Are Your Tools Hindering You, Or Do You Just Think They Are?

On Slack channels, I constantly see discussion on the use of tools.

  • What should I use for roadmapping?
  • What should I use besides Jira or Trello?
  • Should our team use Hip Chat or Slack?
  • Why is this tool so horrible?
  • We just started using this one tool, but then another shinier one came about that just might be better and our developers really want to switch to it.

As a product manager, we are curious about these new tools that pop on the daily that help us with our work. What are they doing differently than competitors? What have they done that leads one to considering switching tools altogether?

You don’t want to use a dull knife when cooking up something. You want a knife that is best suited for the job that makes it as easy as possible.

That said, if the best dish you can cook is Kraft Dinner, then the tools you use won’t really matter. If you have a lousy product or a team that doesn’t mesh well together, using better tools isn’t going to magically make everything better.

Those tools won’t help you when Gordon Ramsay yells at you for overcooking the risotto. Source: BrainBerries

Having the right tools to improve your workflow and your product are important, but not as important as people make it out to be.

You can end up constantly second guessing yourself if another tool would have been better, and you end up spending more time on thinking about other tools you could use instead and learning said tools, then working on your team, and the product itself.

So if we use this tool, and works it with that tool, the workflow will help this tool, which in turn helps with that tool…Source: Hypnosis Downloads

You end up falling under two cases.

1. You and your tools are really holding you back, and you and your entire team just can’t stop complaining about a certain tool.

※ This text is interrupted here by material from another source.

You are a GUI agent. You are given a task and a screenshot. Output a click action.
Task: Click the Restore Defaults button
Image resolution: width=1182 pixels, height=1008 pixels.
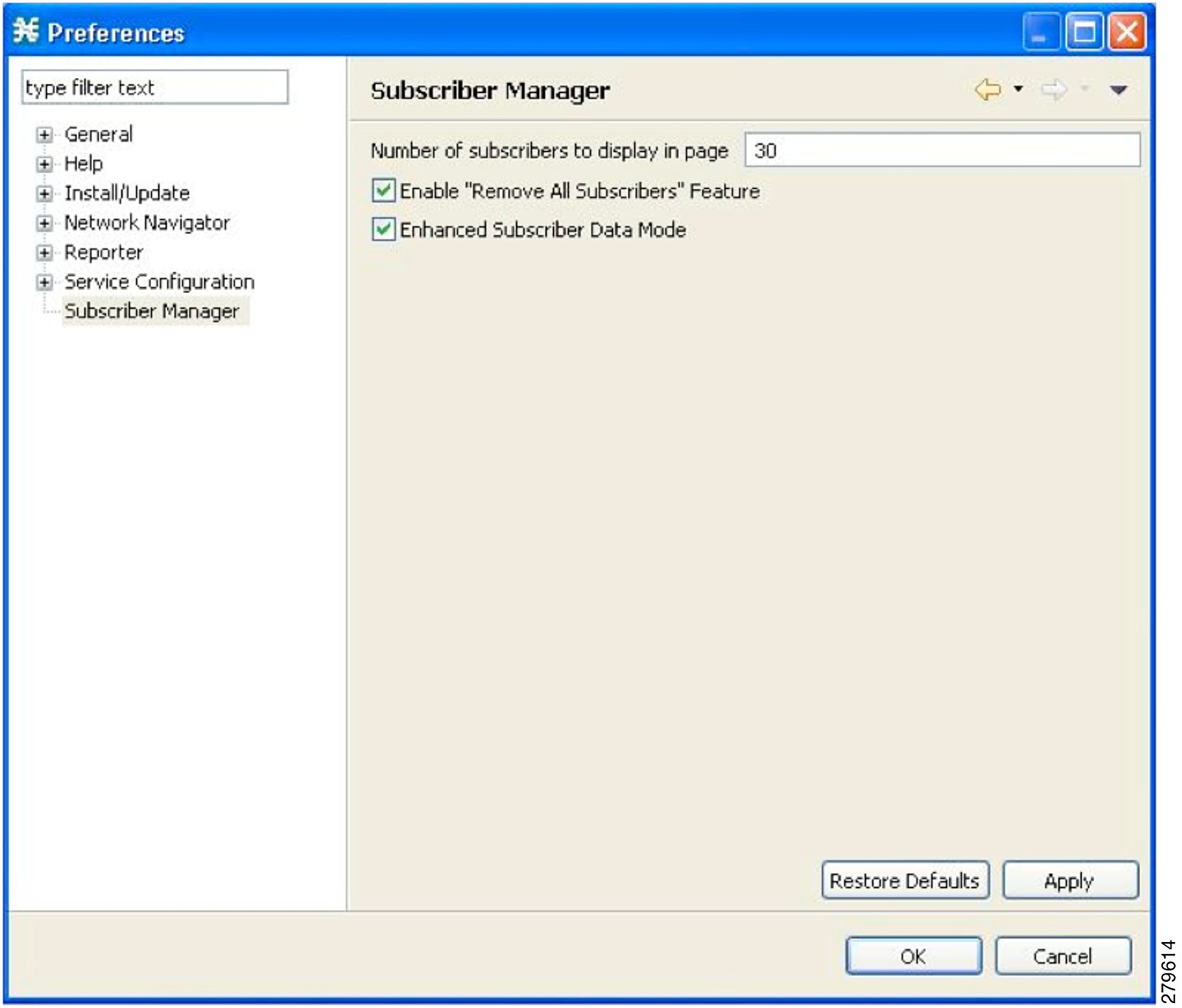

Maybe it got pushed by upper management, maybe they went all in with it, and they didn’t want to back off from it. Everyone at the office at the very least tolerates it, or hates it. In this case, when it’s glaringly obvious, then it’s ok to look around and find a better tool for your team to use. Did you guys just switch a few weeks ago? Maybe give it some more time before giving a final verdict.

Then, there is the other case:

2. You want to blame a certain tool just because you’re not seeing the results you hope for in your work.

Instead of looking at your product, or your team, you start to look at the tools. What easier way than to blame the knife instead which is dull, or should have been replaced a long time ago.

If the person holding the knife can’t chop an onion to save their life, would having a new fancy knife really make a difference? You start with learning how to chop the onion properly, and then you can look at getting a better tool.

It’s so easy to say the following:

Oh, if we only had the latest, shiniest task tracking app, or the newest tool that’s even better than the current one we use, things would be so much easier. We would have more sales! We would be making more money!

Ok, if you’re using pen and paper and excel and still send faxes, sure, you can find some means of upgrading. Every once in a little while, a tool comes along that just blows everything else out of the water (Slack would be an example), but that is a rarity.

In Conclusion.

Look, I like tools that will help you as a product manager. They’ll help your team with the decision making process. But, they are not the be all, end all. Your customers don’t really care about your workflow, but they do care if you’ve built a quality product that addresses a problem.